Pfingsten ist der Geburtstag der Kirche. Basta.
Die Apostelgeschichte erzählt von Pfingsten im gleichen Sinne, in dem die Schöpfungsgeschichte von der Erschaffung der Welt, in dem das Buch Exodus von der Grunderfahrung der Israeliten, der Befreiung aus dem Joch Ägyptens, in dem die Evangelien von Jesus als dem Sohn Gottes erzählen: Als narrative Verdichtung von Glaubenseinsichten, die ohne Narrativ unbegreiflich wären.
Ja, zugegeben:
Der Bericht der Apostelgeschichte blickt mit einem Abstand von über 100 Jahren auf die ihm nur legendarisch und fragementarisch überlieferten Ereignisse rund um die übriggebliebenen Talmidim des gekreuzigten Rabbi Jeschua zurück – und er tut dies aus einer historisch veränderten Perspektive heraus.
Bis zur Auferstehung ging es den Talmidim des Jesus um die Erwartung des Reiches Gottes. Erst nach den erschütternden Ereignissen in der Karwoche und nach Ostern geriet die Rolle Jesu als Heilsrätsel und als Retter ins Blickfeld. – Der Hebräerbrief und die Paulusbriefe aber zeigen, wie schnell und gründlich dies verarbeitet wurde.
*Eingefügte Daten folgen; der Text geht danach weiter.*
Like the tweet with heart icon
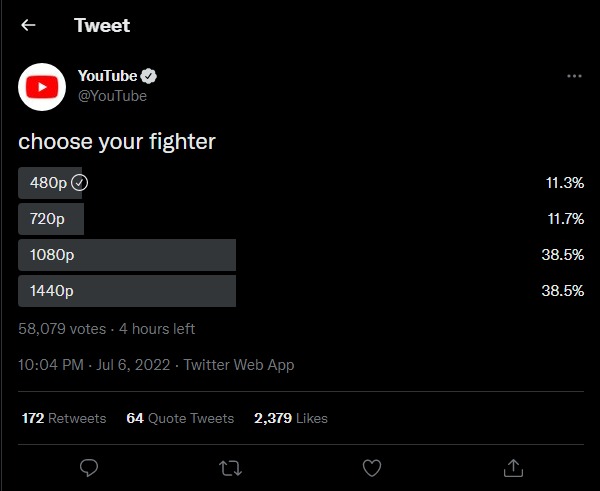Viewport: 600px width, 491px height. 372,468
Und ja: Die spirituellen Phänomene rund um die Geistesausgießung scheinen sich zuerst außerhalb des Kreises der Talmidim, in den gesetzesfreien Gemeinden des Paulus manifestiert zu haben.
Vielleicht auch nicht. Die Quellenlage ist dürftig. Und abgesehen davon werden vermutete geistige Strömungen unter den Talmidim Jesu nicht dadurch wahrscheinlicher, dass sie unserem Demokratieverständnis entgegenkommen.
Ich sehe darum nur die Alternative, historisch-kritisch im Trüben zu fischen oder den Geburtstag der Kirche zu feiern – genauso, wie der Evangelist und Apostelgeschichte-Schreiber „Lukas“ es tut, indem er in seinem Narrativ einige Kernaussagen über das Wesen der Kirche durchscheinen lässt:
Die zeitlich-endzeitliche Gemeinschaft Jesu ist
- eine Gemeinschaft der Heiligen, kein „Reich“ im Sinne eines Staatswesens oder einer Hierarchie,
- eine be-geisterte, nationenübergreifende und -verbindende Gemeinschaft, die in vielen Zungen/Sprachen zu reden und Menschen in Liebe zu einen vermag,
- eine Gemeinschaft, verbunden durch das Gebet und das Wort und den Geist Gottes, nicht durch Weltanschauungen oder Meinungen
- eine Gemeinschaft, in der Güter geteilt werden und aus der Leute ausgeschlossen werden, die Güter für sich selbst horten.
- eine Gemeinschaft, in der die Verlorenen wiedergefunden und zum Vater geführt werden.
Das will ich an Pfingsten gerne feiern, auch wenn mich einiges daran ziemlich herausfordert.